Numericamente, com’è ovvio che sia, sono di più quelli cestinati che quelli osannati: secondo Wikipedia, infatti, con la maglia azzurra hanno giocato in tutto 83 calciatori provenienti dal Sudamerica. Non tutti dei fenomeni, ovviamente. Ecco che allora una sorta di “revisionismo del bidone” ci ha portato a cercare le storie più belle di questi sudamericani dimenticati. Di questi calciatori che da queste parti non sono riusciti a lasciare tracce, o almeno tracce profonde. Nonostante Napoli e il Sudamerica siano un luogo comune.
Iniziamo dalla fine: nel 2006, quando ha già lasciato il calcio, Mauricio Pineda viene condannato a otto mesi di carcere, in Italia. Uno dei tanti casi di passaporti falsi che ha annerito il cielo del calcio italiano tra la fine degli anni Novanta e il nuovo millennio lo colpì in pieno viso, insieme al compagno (all’Udinese) e connazionale Mauro Navas.
È transitato per Napoli nel 2000, l’anno della Serie A di Zeman e Mondonico. Col senno del prima, un acquisto neanche tanto male: 25 anni appena compiuti, un passato da buona promessa come terzino di spinta e pure un Mondiale giocato con la Seleccion di Daniel Passarella, nel 1998. Un solo match da titolare, ma anche un gol e 22 minuti nel quarto di finale con l’Olanda. Roba buona, insomma, soprattutto per una squadra che viene dalla Serie B e mette sulla sua panchina Zdenek Zeman, che è solito far lavorare bene i terzini. Succede che però Pineda gioca la sua prima partita alla terza giornata, subito dopo il suo arrivo: Napoli-Bologna 1-5. Altri due match e la panchina di Zeman salterà, lasciando Pineda a barcamenarsi nel 3-5-2 di Mondonico, con un ruolo di esterno a tutto campo che non è proprio nelle sue corde.

Voci di puntamento su documenti e screenshot:
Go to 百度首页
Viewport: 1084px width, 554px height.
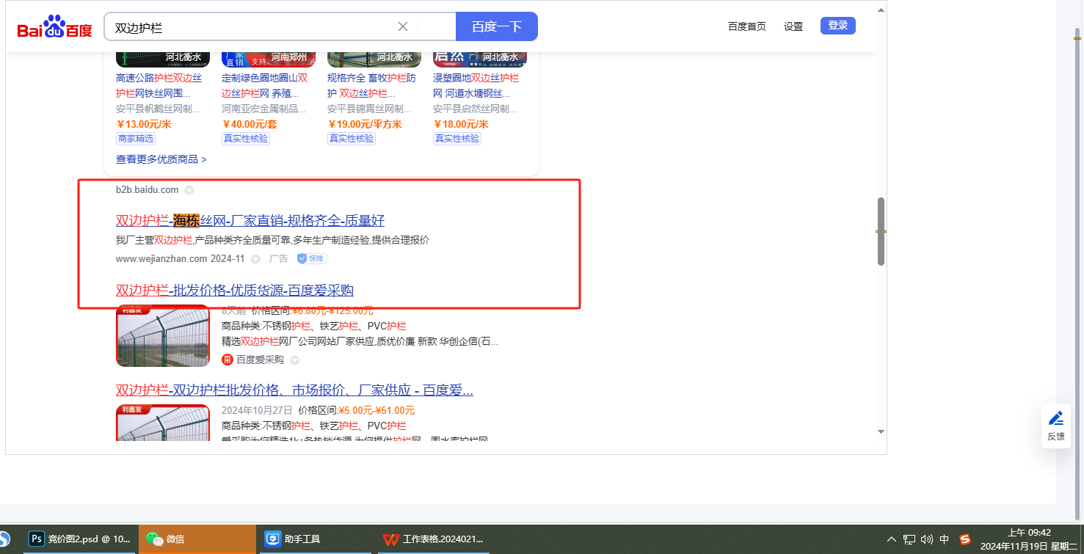pyautogui.click(x=746, y=26)
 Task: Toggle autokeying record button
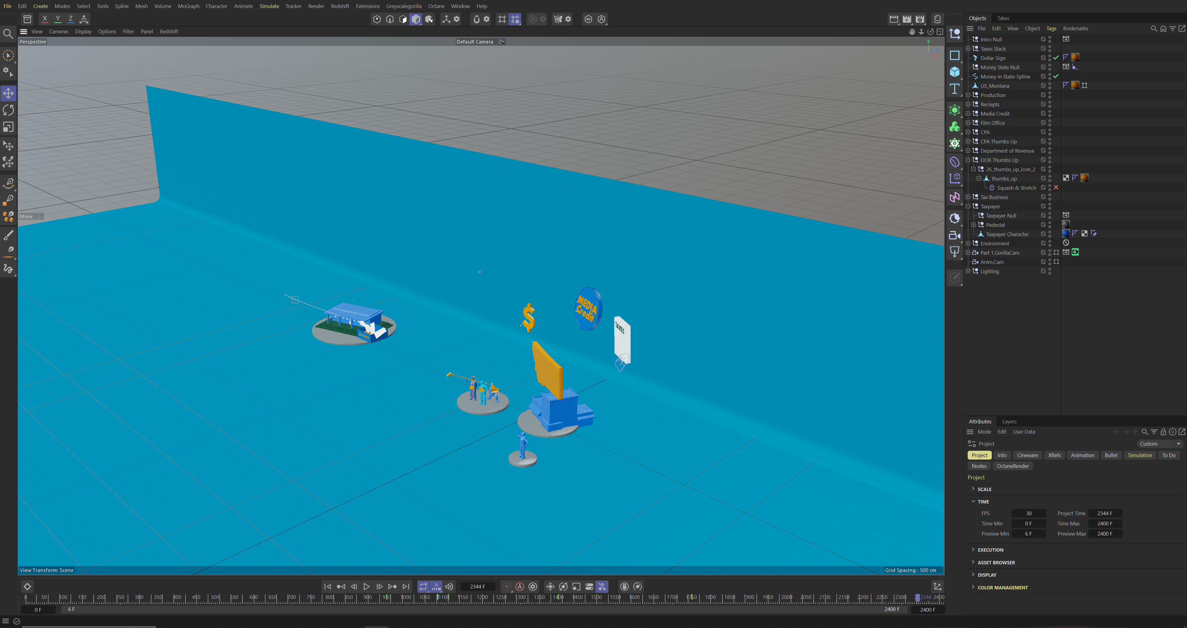(x=519, y=587)
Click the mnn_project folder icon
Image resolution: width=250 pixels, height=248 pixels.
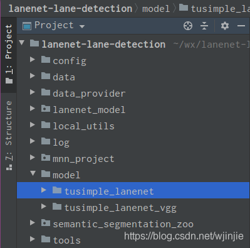click(46, 158)
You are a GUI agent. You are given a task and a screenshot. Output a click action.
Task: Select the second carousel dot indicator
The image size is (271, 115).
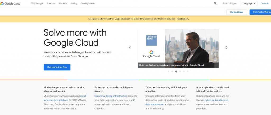coord(172,71)
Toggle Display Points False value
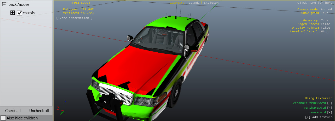The image size is (335, 121). click(x=325, y=28)
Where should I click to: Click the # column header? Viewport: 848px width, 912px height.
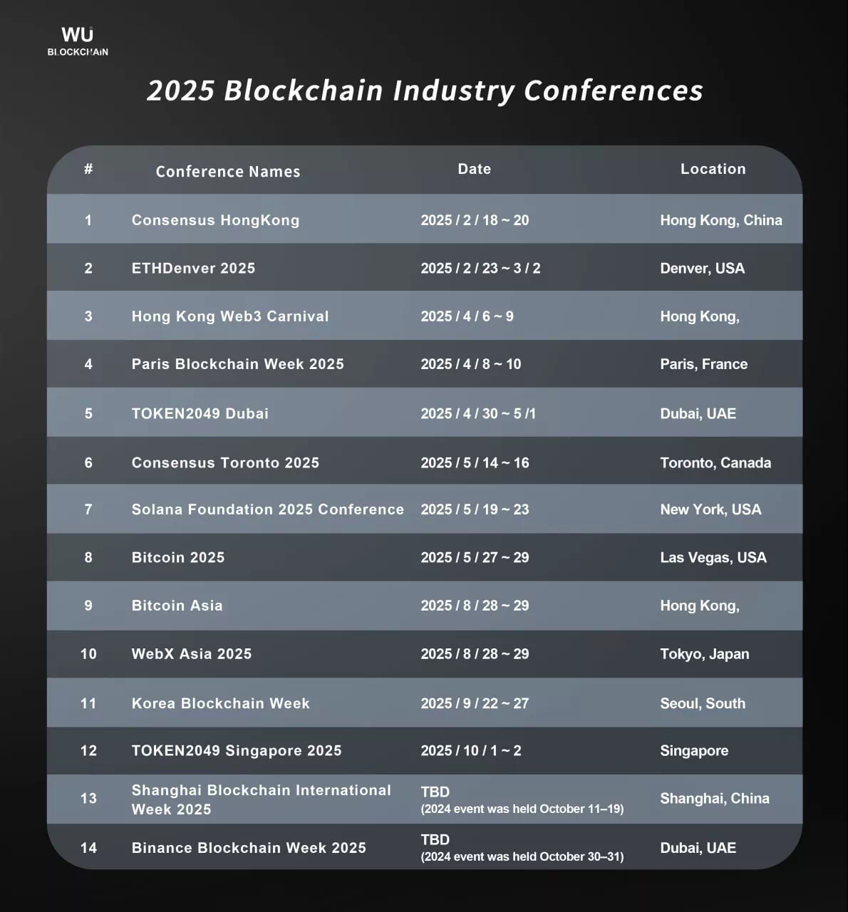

| Compito richiesto 1 |
Per ciascuna affermazione, indica se concorda con il testo (sì o no) e cita tra virgolette le parole del testo che lo stabiliscono: (a) Pineda è arrivato a Napoli nel 2000; (b) al Mondiale del 1998 Pineda giocò da titolare in più partite; (c) la condanna di Pineda a otto mesi di carcere arrivò quando aveva già lasciato il calcio.
| Compito richiesto 2 |
Elenca, per favore, tutte le persone chiamate per nome nel testo.
| Compito richiesto 3 |
Secondo Wikipedia, come riportato nel testo, quanti calciatori provenienti dal Sudamerica hanno giocato con la maglia azzurra?

| Risposta corretta 1 |
(a) Sì: "È transitato per Napoli nel 2000".
(b) No: "Un solo match da titolare".
(c) Sì: "nel 2006, quando ha già lasciato il calcio, Mauricio Pineda viene condannato a otto mesi di carcere".

| Risposta corretta 2 |
Mauricio Pineda, Mauro Navas, Zdenek Zeman, Mondonico, Daniel Passarella

| Risposta corretta 3 |
In tutto 83 calciatori.